Nevra Topalismailoğlu “Şivan-Berivan”

Bir köy hikayesidir bu anlattığım. Yüzyıllarca var olan, günümüzde de devam eden. Ekmeğini hayvancılıktan sağlayanların hikayesidir. Belki, sadece ekmek davası da değildir, bir yaşam tarzıdır yüzyıllarca terk edemedikleri. Aynı anda soğuk ve sıcağa, toza ve çamura ve ötesinde her türlü zorluğa katlanarak. Bitlis, Tatvan, Kıyıdüzü köyünde tanık olduğum ve beni çok etkileyen bu görsel hikayeyi atlatmaktır niyetim. Şivan ve Berivanların hikayesidir bu.
Bitlis ve çevresinde en önemli geçim kaynaklarındandır hayvancılık. Yüzlerce koyun ve keçiden oluşan sürüler köylülerin ana geçim kaynağıdır. İşte bu sürüleri otlatan çobanlara Şivan, koyunu sağan ve sütleri değerlendiren kadınlara ise Berivan denir.
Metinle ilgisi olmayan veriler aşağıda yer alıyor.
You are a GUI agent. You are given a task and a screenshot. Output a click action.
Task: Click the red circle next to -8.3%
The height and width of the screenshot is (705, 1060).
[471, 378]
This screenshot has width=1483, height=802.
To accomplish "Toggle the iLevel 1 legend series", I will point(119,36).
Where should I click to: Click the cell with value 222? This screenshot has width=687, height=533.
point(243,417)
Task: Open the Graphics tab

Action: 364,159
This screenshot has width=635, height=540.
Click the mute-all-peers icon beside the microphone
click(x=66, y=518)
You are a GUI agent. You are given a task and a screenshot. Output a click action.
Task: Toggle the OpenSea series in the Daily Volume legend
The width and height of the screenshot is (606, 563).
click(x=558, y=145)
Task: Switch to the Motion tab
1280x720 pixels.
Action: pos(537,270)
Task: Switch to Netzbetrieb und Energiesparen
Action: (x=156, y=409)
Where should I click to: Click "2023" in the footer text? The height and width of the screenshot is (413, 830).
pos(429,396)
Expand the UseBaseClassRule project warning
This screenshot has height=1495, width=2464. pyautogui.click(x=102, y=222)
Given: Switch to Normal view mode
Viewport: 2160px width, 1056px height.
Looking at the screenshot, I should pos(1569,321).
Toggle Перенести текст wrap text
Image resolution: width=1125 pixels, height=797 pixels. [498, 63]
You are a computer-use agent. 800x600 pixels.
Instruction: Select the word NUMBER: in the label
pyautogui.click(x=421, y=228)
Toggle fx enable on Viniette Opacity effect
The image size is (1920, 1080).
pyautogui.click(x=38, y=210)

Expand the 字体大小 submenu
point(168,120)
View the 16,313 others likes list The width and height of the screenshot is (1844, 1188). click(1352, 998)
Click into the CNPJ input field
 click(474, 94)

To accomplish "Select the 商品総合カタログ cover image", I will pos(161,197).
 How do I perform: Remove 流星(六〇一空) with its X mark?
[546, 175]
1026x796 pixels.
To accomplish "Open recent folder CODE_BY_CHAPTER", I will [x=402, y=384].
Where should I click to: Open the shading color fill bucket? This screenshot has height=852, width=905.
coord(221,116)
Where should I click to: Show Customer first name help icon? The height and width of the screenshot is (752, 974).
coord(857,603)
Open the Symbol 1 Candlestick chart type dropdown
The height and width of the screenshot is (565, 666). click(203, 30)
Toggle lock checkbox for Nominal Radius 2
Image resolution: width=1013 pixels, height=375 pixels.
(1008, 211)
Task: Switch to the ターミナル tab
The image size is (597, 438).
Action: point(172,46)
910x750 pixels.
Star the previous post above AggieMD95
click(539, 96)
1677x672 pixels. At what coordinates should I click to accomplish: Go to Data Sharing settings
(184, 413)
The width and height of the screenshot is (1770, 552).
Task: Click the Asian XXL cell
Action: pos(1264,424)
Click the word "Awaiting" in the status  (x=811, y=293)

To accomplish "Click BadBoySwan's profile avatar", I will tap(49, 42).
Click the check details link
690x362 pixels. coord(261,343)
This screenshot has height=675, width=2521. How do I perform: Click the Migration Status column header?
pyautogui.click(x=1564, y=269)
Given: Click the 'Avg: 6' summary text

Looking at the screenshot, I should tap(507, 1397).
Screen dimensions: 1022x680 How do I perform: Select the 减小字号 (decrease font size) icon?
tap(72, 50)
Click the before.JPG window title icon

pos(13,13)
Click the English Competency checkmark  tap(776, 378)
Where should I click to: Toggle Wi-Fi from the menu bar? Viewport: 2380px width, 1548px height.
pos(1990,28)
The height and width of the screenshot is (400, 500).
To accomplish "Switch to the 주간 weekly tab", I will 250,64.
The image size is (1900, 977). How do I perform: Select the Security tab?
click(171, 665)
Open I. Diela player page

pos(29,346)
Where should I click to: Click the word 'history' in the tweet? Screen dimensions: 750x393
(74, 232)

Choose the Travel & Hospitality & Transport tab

Sürüler yaz boyunca her akşamüstü iki çoban eşliğinde Nemrut volkanik dağındaki otlaklara çıkarılır ve gece boyunca dağda kalır. Dağlarda kurt ve benzeri tehlikelere karşı çoban köpekleri korur sürüyü ve çobanları. Çobanların su, yiyecek ve eşyalarını taşıması için bir de eşek bulunur her sürüde. Öğle saatlerinde koyunları sağmak ve su içmelerini sağlamak için köye doğru yola çıkılır. Bu saatlerde sürü Berivanlarındır artık. Sağım işi bittikten sonra sürünün 20 kilometrelik yolculuğu yeniden başlar. Cildi yakan öğlen sıcağında tozu dumana katarak. Ve her gün bu yolculuk tekrar eder yüzyıllardır..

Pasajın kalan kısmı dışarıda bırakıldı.